Но брахман ничего не смыслил и еще ни разу не отваживался на подобные наслаждения. Поэтому он не посмел приступить к делу и не решился пустить скакуна вожделения по полю страсти. Он стал ссылаться на свой сан брахмана и религиозные запреты, женщина же, которая была мастером в таких делах, подумала: „Так этот несчастный безумец никогда не добьется своего, и останется обездоленным. Что сделать, чтобы счастья не погубил он?“
Тут она пришла к убеждению, что ради его же пользы брахману следует надрать уши, и она сузила глаза в притворном гневе и закричала:
— Эй ты, неблагодарный безбожник! Что это за проклятие и подлость! Я ли не относилась к тебе ласково, как к своему сыну? Я называла тебя племянником, а ведь племянник все равно что сын! Ты же покушаешься на мою честь и хочешь запятнать насилием мое доброе имя! Ты хочешь опорочить мое целомудрие бесовским искусом и дьявольским вожделением!
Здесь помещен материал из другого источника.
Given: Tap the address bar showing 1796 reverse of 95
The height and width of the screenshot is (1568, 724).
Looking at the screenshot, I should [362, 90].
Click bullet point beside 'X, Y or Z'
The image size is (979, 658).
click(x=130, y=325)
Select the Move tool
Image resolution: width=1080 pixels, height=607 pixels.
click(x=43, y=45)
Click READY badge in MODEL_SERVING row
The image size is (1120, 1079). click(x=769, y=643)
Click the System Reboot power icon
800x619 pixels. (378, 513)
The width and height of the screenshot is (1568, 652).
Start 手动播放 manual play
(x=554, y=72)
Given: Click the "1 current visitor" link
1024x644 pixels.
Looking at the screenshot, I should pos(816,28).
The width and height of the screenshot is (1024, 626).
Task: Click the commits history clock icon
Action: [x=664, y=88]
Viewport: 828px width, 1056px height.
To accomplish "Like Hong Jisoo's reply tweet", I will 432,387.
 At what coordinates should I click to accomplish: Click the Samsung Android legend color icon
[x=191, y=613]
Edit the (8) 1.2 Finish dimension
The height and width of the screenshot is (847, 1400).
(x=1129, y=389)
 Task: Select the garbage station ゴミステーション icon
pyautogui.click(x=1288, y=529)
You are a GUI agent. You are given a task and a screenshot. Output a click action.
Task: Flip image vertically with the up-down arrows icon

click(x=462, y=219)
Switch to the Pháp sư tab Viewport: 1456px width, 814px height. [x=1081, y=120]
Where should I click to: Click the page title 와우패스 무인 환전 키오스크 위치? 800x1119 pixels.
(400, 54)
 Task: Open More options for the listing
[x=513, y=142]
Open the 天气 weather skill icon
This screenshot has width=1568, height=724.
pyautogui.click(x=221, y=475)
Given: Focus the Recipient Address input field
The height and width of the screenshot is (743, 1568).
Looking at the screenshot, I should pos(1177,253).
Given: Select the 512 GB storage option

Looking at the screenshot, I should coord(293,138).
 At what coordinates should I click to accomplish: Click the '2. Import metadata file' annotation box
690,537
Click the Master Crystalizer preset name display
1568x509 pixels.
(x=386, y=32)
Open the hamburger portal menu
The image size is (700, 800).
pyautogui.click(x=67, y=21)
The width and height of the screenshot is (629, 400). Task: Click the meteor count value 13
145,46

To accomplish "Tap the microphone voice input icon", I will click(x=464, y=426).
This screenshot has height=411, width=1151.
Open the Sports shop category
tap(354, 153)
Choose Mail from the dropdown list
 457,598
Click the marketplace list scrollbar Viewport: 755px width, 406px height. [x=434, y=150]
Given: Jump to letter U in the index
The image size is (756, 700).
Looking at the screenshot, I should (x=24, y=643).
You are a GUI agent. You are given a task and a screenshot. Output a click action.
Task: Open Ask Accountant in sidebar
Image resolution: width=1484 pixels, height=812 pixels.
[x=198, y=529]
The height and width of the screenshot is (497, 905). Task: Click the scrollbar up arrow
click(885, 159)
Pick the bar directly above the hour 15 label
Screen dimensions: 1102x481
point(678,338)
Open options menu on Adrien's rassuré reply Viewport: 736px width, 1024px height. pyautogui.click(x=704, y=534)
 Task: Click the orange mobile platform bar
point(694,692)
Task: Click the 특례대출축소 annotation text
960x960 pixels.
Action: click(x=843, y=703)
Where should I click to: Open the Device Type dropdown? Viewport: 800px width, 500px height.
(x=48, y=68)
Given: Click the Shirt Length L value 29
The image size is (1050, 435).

После этого она принялась звать соседок:
— О соседки! Помогите бедной женщине, спасите меня от этого грубияна! Он пристал ко мне и не отпускает!
Со всех сторон сбежались женщины. А брахман не ожидал такого оборота дела и от страха потерял сознание. Коварная женщина быстро разбросала по полу рисовую кашу, которую принесла для гостя, и стала рассказывать:
— Сестрицы мои, этот юноша — мой племянник. После многолетней разлуки он навестил меня. Всего час назад он попросил у меня молочной рисовой каши. Но вдруг ему стало плохо, он стал биться и упал без сознания. Не знаю, что с ним творится, помогите привести его в себя.
Тут она начала всхлипывать и проливать горючие слезы. Соседки же принесли всяких снадобий, стали утешать ее. Когда они удалились, брахман открыл глаза и промолвил:
— Ну и тяжкое испытание выпало на мою долю! Чудом спасся я от скандала.
А женщина, подстрекаемая бесом, сказала:
— Эй, недотепа! Беда приближалась, но мимо прошла, слава богу! А теперь живо повинуйся моей воле и не вздумай перечить мне в чем-либо. Не то на этот раз не спастись тебе, погибнешь!
Брахману ничего не оставалось делать, как во всем повиноваться ей, и он уступил ее домогательствам и приступил к запретному деянию.
Когда солнце глянуло с востока, словно кумир из храма, коварная женщина отпустила брахмана и отправилась с кувшином к водоему, чтобы рассказать своим подругам о том, как она провела ночь…»
— Вот так-то, молодой человек. Женщина, опьяненная желанием, не остановится ни перед чем. Всегда помни это и будь осторожен с этим бесовским племенем.
— Наверное, вы правы, уважаемый Закир-Шах, — поспешно откликнулся Темир, поняв, что слова консула обращены к нему. Боясь сказать что-то невпопад и этим обидеть радушного хозяина, гость добавил к этому немного лести:
— Ваши познания жизни не знают границ. А ваши наблюдения — это кладезь мудрости и прозорливости. — Заметив, как заблестели глаза хозяина, Темир понял, что его слова были сказаны к месту и попали на благодатную почву.
Слушая рассказ похотливого сановника, Темир даже из приличия не старался вникнуть в суть сказанного, потому что всеми своими помыслами он был далеко-далеко, в Калаи-Фатуме. Там, где в золотой клетке кручинилась в неволе его Утренняя звездочка — Юлдыз.
Уже начало вечереть, когда консул пригласил гостя в кабинет. На столе в стеклянных глиняных кувшинах и сосудах их ждало самое изысканное вино близлежащих земель.
Щедрости хозяина просто не было границ.
Удобно устроившись на двух небольших диванчиках, они, не торопясь, потягивали старое терпкое вино, думая каждый о своем.
Всем своим видом консул словно говорил: вот видишь, как припеваючи и беззаботно можно жить, если у тебя много хороших друзей, которые всегда готовы тебе помочь.
Но все это явно наигранное самодовольство исчезло с его чела, лишь только в кабинет зашла пышнотелая ханум, что прислуживала под чинарой. По тому, как она, не обращая никакого внимания на гостя, подошла к Закир-Шаху и, наклонившись к нему, что-то горячо зашептала, можно было догадаться, что это отнюдь не служанка.
— О женщина, да распухнет твой язык, не нервируй меня! — неожиданно взорвался хозяин. Немного успокоившись, он добавил: — Иди, иди, я занят. А с тобой потом обо всем поговорю.